As I had mentioned earlier, I don’t consider myself a follower or an apologist for Rush Limbaugh. I do, however, question why and how stories that could be easily investigated by major news outlets are falling prey to slipshod reporting and armchair journalism (i.e., if one outlet reports something—erroneous or otherwise—another outlet simply picks up the story and runs with it; if it’s sensational, it must be good).
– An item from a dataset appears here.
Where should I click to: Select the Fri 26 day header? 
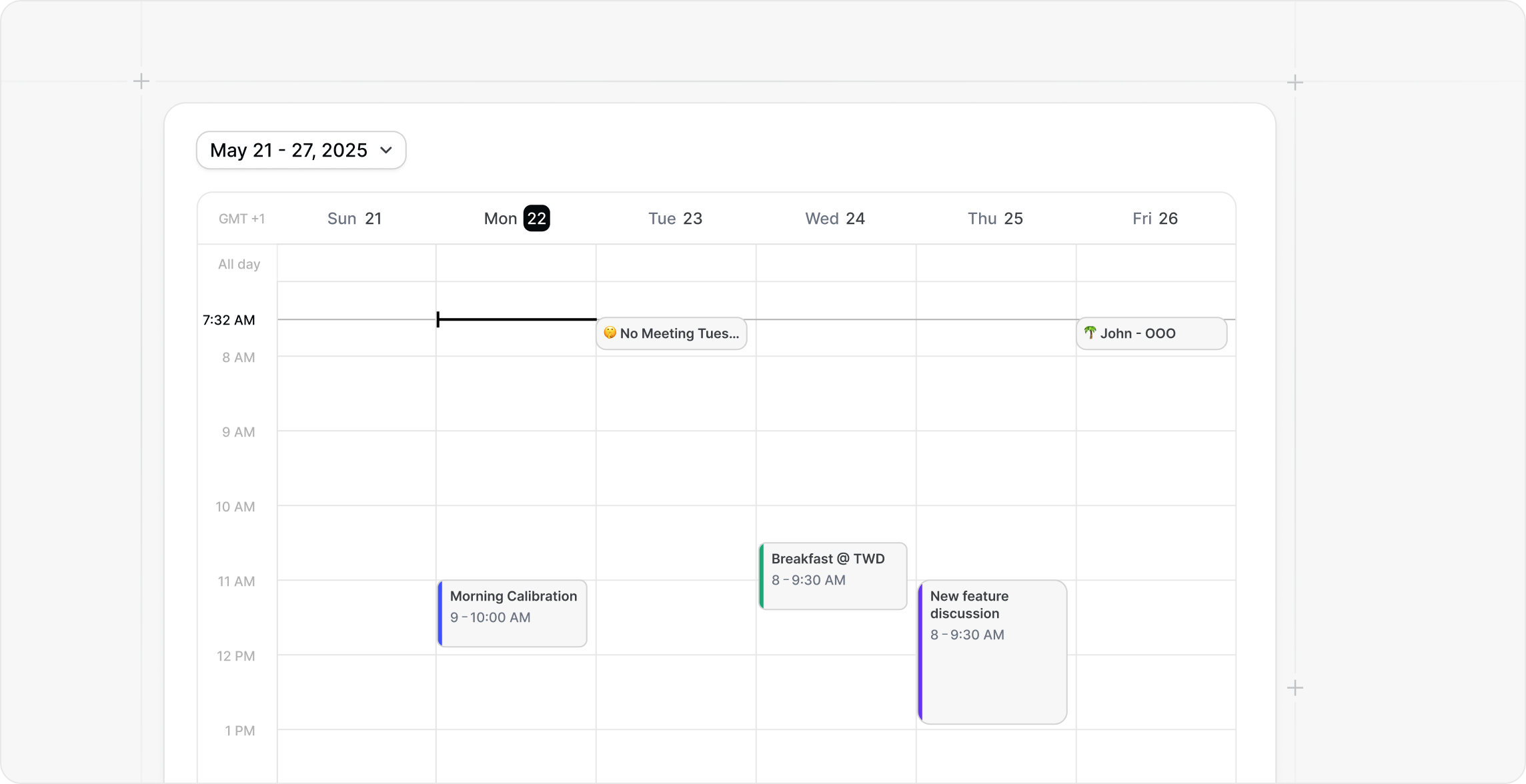click(1155, 219)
...Moreover, keeping with the notion of ideology, I find myself wondering if ideology has become a determining factor in reporting, similar to the yellow journalism of the 1890s. While I don’t buy into the idea that there exists some kind of giant “liberal media” or “conservative media” conspiracy (I’m of the belief that people will find an enemy whenever they hear something that they don’t like—no matter if there is factual basis to the story or not), I do think that the possibility exists that some people are willing to misrepresent facts in an effort to promote their own beliefs. Several years ago author Michael Bellesiles showed us that you can actually garner support for fraud so long as your supporters believe that your overall message is a just one.

In the end, it’s my firm belief that Limbaugh isn’t getting a free pass on this issue in the way that Guy suggests in his column, simply because a parody based upon actual remarks from politicians, so-called civil rights leaders, and newspaper columnists is vastly different than a stereotyped comment about looks à la Don Imus or a stereotyped prank phone call to a Chinese restaurant à la Jeff Vandergrift and Dan Lay.
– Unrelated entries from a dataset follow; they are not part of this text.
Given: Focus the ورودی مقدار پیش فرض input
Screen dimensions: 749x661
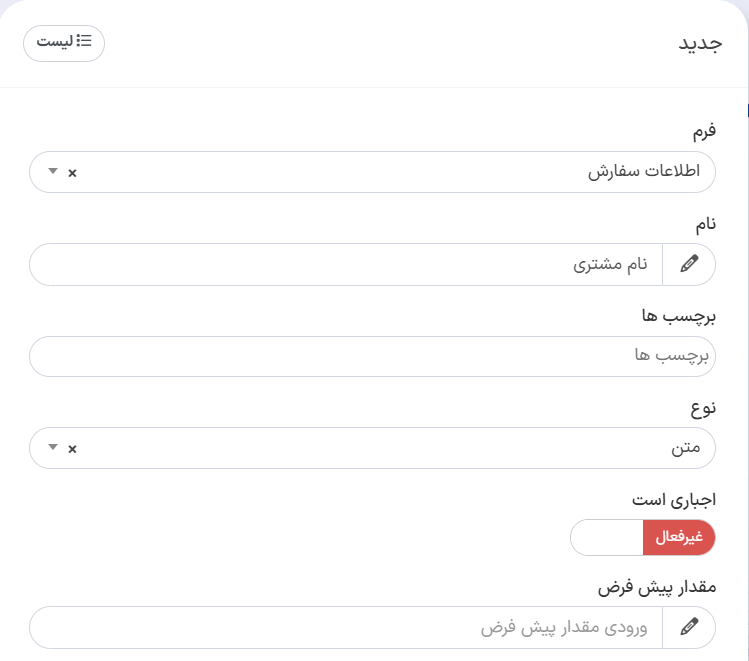Looking at the screenshot, I should click(x=346, y=627).
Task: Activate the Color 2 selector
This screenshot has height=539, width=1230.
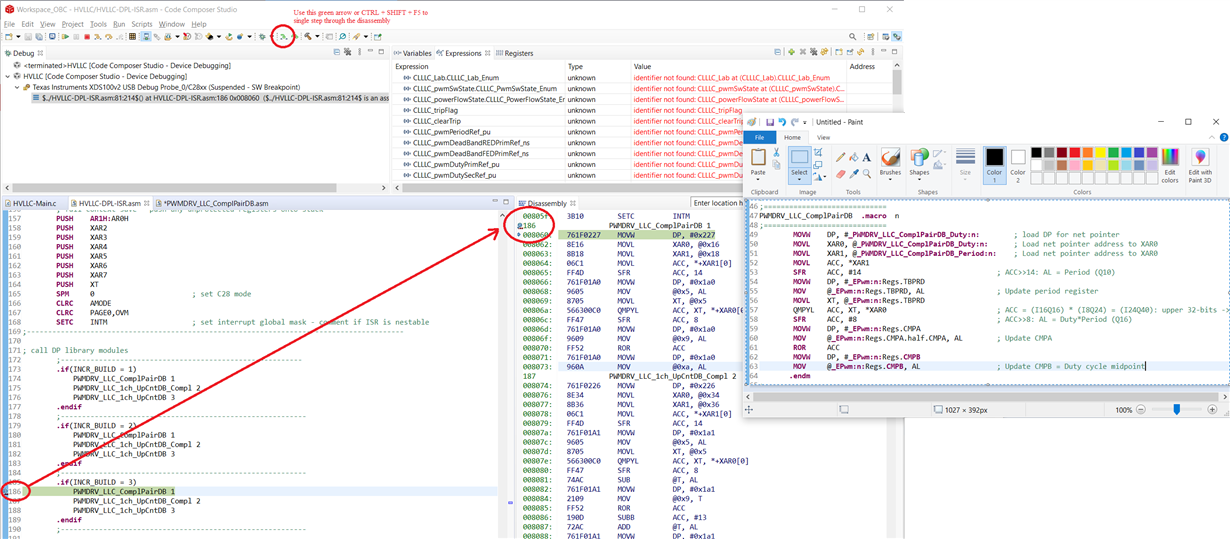Action: pos(1018,163)
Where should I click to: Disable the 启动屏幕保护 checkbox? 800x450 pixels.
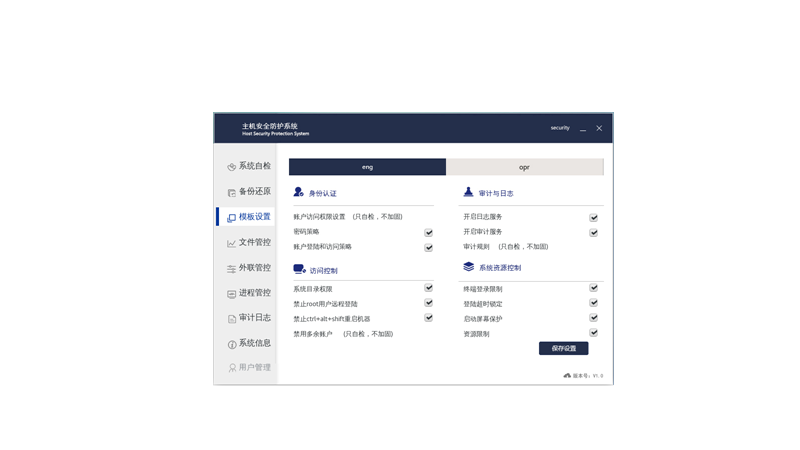coord(593,318)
...Had Al Sharpton never questioned Barack Obama’s blackness, the parody might be a true controversy. Had Joe Biden never called Obama “the first mainstream African-American who is articulate and bright and clean,” the parody might be a true controversy. Had David Ehrenstein never written that “it’s clear that Obama also is running for an equally important unelected office, in the province of the popular imagination—the ‘Magic Negro,’” the parody might be a true controversy. Unfortunately for Guy, those things actually occurred.

...I’d sooner argue that the biggest controversy of this story is the willingness of a professional news outlet to hype a story and include inaccuracies in an effort to sensationalize something that wouldn’t otherwise be as sensational.

...Then again, as William Randolph Hearst and Joseph Pulitzer showed us, sometimes you have to lie a little to sell a few more papers.